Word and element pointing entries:
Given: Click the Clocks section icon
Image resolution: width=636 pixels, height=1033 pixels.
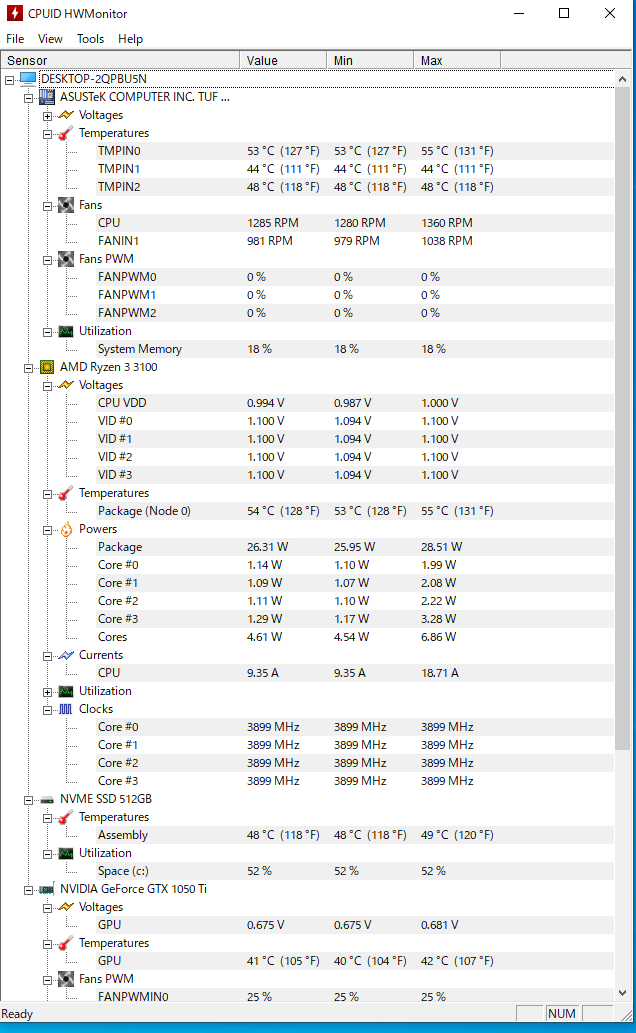Looking at the screenshot, I should 65,709.
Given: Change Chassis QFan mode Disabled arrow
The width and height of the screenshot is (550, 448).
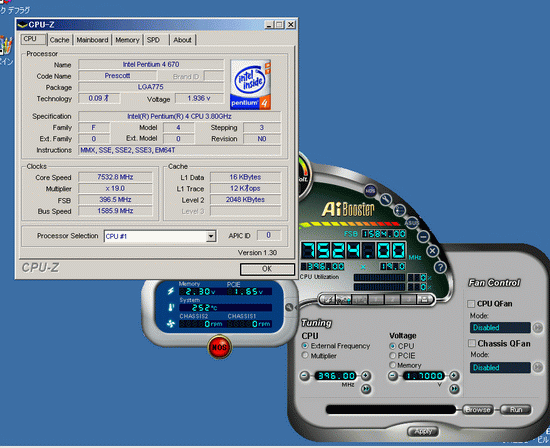Looking at the screenshot, I should point(537,367).
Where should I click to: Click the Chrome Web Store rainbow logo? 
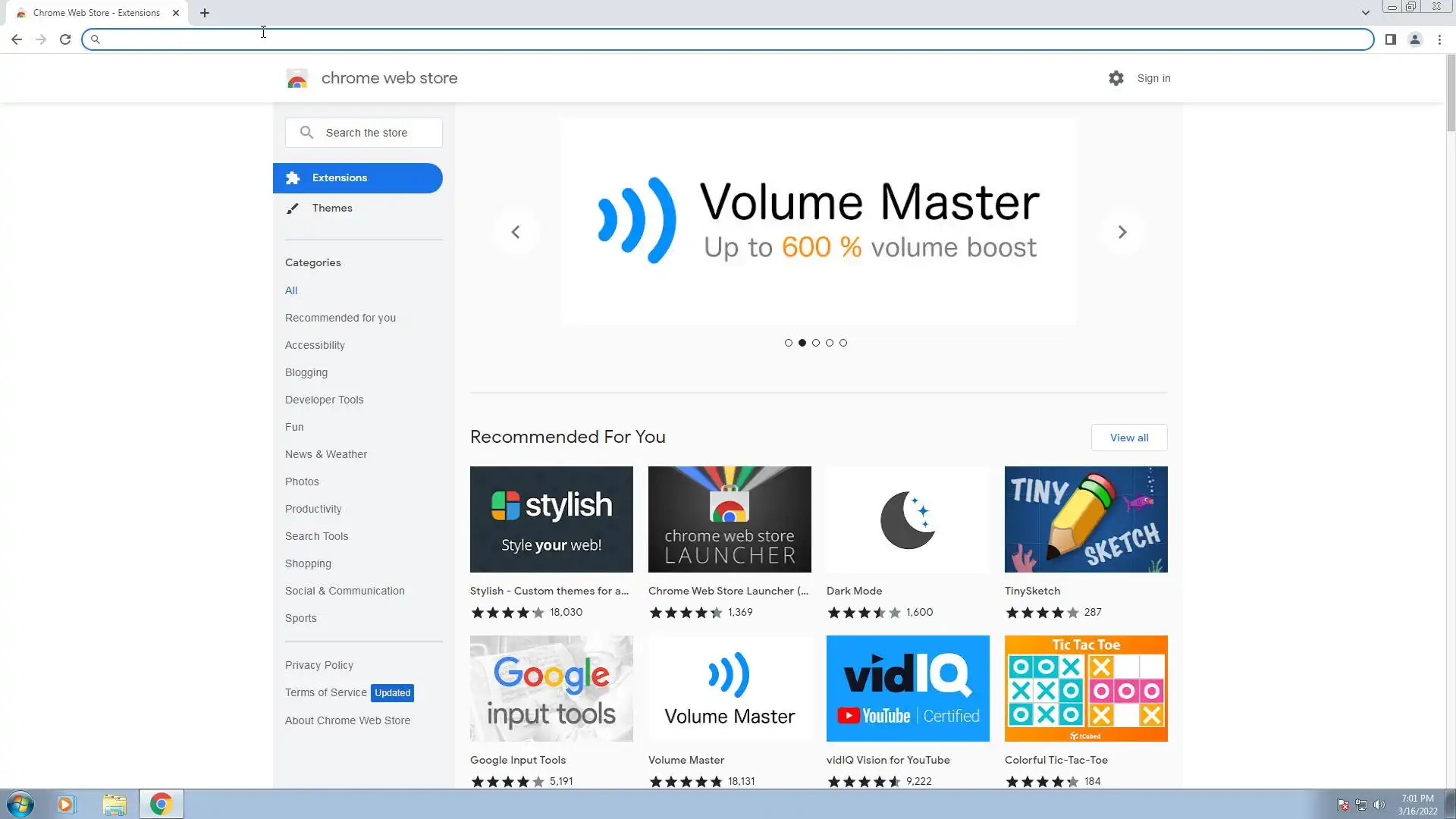point(297,78)
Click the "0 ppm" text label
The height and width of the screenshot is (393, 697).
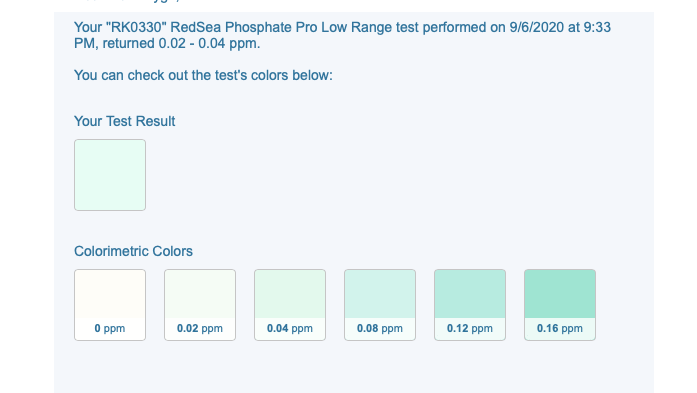click(x=110, y=329)
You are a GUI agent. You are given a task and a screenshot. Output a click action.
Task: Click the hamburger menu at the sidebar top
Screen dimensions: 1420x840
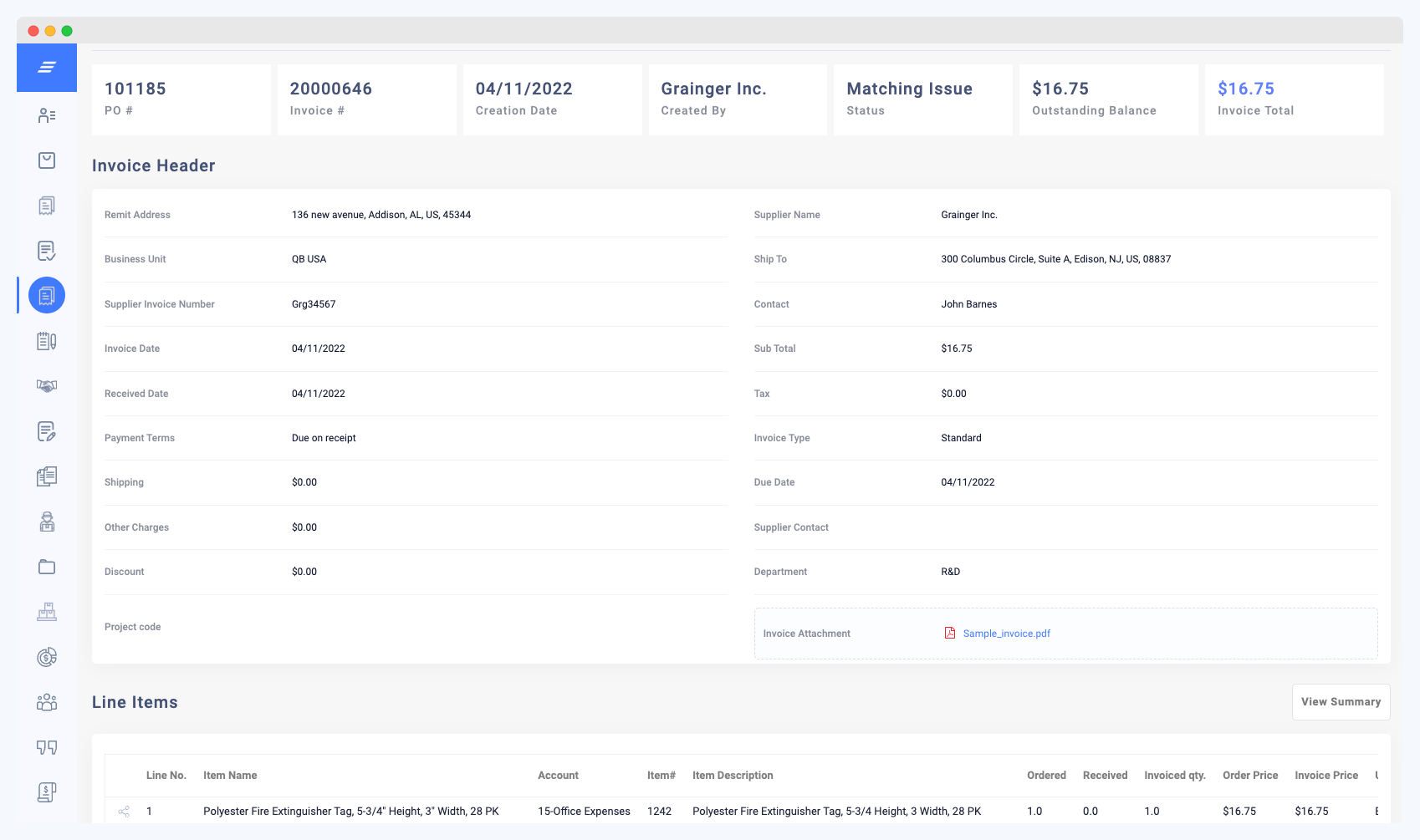[x=47, y=67]
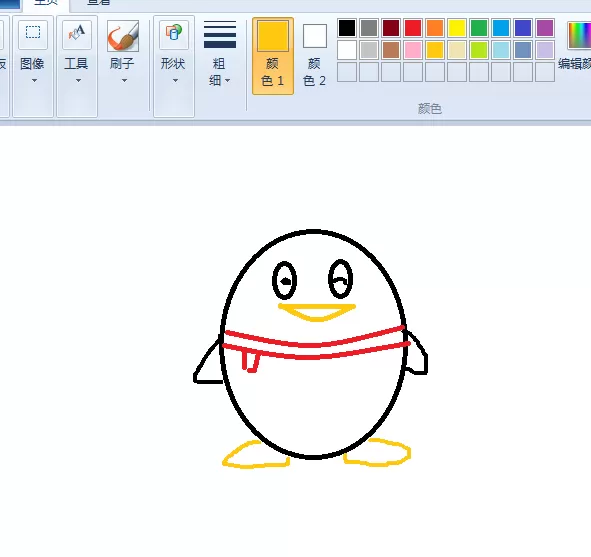
Task: Select the first empty custom color slot
Action: coord(347,72)
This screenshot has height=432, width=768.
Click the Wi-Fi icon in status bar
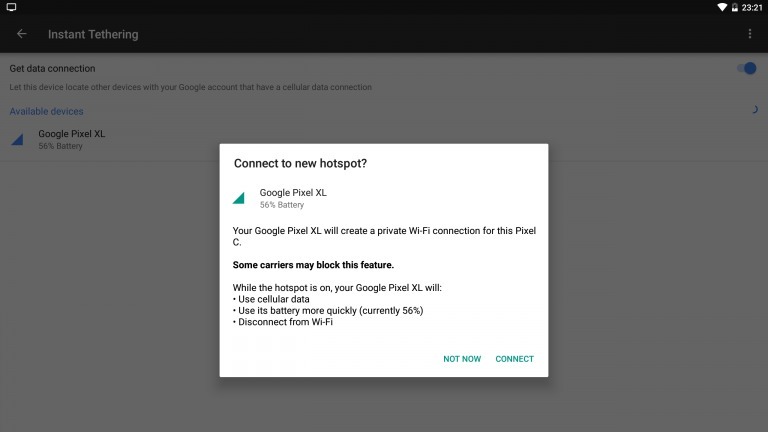(722, 7)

▶ Given request
Quote every line of the material above verbatim, leaving the pictures out.

▶ Written response
Given: Click the Clocks section icon
Image resolution: width=636 pixels, height=1033 pixels.
Looking at the screenshot, I should 65,709.
Given: Change Chassis QFan mode Disabled arrow
The width and height of the screenshot is (550, 448).
Looking at the screenshot, I should point(537,367).
Where should I click to: Click the Chrome Web Store rainbow logo? 
point(297,78)
Click the "0 ppm" text label
The height and width of the screenshot is (393, 697).
click(x=110, y=329)
You are a GUI agent. You are given a task and a screenshot. Output a click action.
Task: Click the hamburger menu at the sidebar top
Screen dimensions: 1420x840
[x=47, y=67]
Task: Select the first empty custom color slot
Action: coord(347,72)
This screenshot has height=432, width=768.
Click the Wi-Fi icon in status bar
(722, 7)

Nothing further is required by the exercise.